The Country Hydromet Diagnostics responds to the need for a standardized, integrated and operational tool and approach for assessing National Meteorological Services, their operating environment, and their contribution to high-quality weather, climate, hydrological and environmental information services and warnings.
The Diagnostics is an umbrella tool that draws on and adds value to existing WMO assessment material by synthesizing existing approaches and data into an easily interpretable form, validating the information provided by WMO Members through a peer-review process, and obtaining missing information.
The Diagnostics aims at informing policy and investment decision-making, in particular guiding investments of the members of the Alliance for Hydromet Development.
The Diagnostics uses peer review as its overarching approach, following examples of other organizations, including the OCED process for the peer review of member’s development assistance. As peers, advanced National Meteorological and Hydrological Services from developed and developing countries will undertake the Diagnostics, strictly following the tool. This will enable coherent and standardized Diagnostics across countries.
The CHD provides a maturity assessment of the National Meteorological Services, their operating environment, and their contribution to high-quality hydromet services. The ten elements are grouped into four categories, helping to identify where additional focus and support may be needed:
In the first phase, a multi-stakeholder working group supported the development of the CHD, its methodology and approach. Alliance members then partnered with 16 countries to road-test the tool as either peer reviewers or reviewed countries: Afghanistan, Austria, Chad, China, Côte d’Ivoire, India, Kyrgyz Republic, Liberia, Maldives, Morocco, Myanmar, Nigeria, North Macedonia, Sierra Leone, Switzerland, and Turkey.

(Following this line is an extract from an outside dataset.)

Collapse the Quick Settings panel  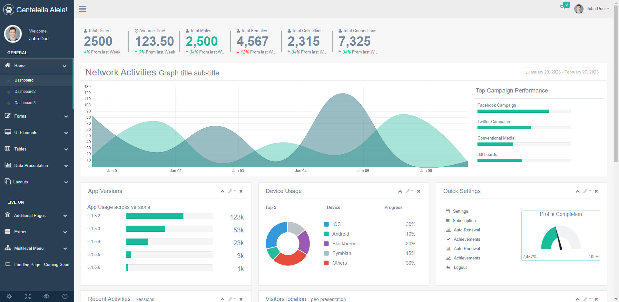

The COVID-19 pandemic restricted travel, meaning that all peer-review assessments were conducted remotely. To conduct the assessment, peer-reviewers made use of the WMO’s Community Platform datasets which contain information suitable for assessing many of the element maturity levels for each NMHS. Reviewers also worked in collaboration with the country’s WMO Permanent Representative, respective country stakeholders, and Alliance members to obtain additional information necessary to complete the full assessment of each of the ten elements. CHD reports were then drafted by reviewers in consultation with the WMO Secretariat support team, whom also moderated the process, ensuring consistent application of the assessment tool across all countries.
Following completion of the assessments, feedback was collated from all participants to inform refinement and scaling-up of the tool in the next phase. The road-testing was completed in June 2021.
The second phase saw the tool being refined based on the lessons learned from phase one, again supported by a multi-partner working group. The updated CHD tool has since been offered to Alliance members that request the diagnostics for the initial stage of project development in a country.
In the third phase, the delivery of the CHD has been fully integrated into the SOFF as an “on-demand” step of the ‘readiness phase’, which all eligible countries requested so far.
Moving forward, assessments will be periodically updated for all SOFF supported countries to track progress in closing the capacity gap and inform future investment priorities.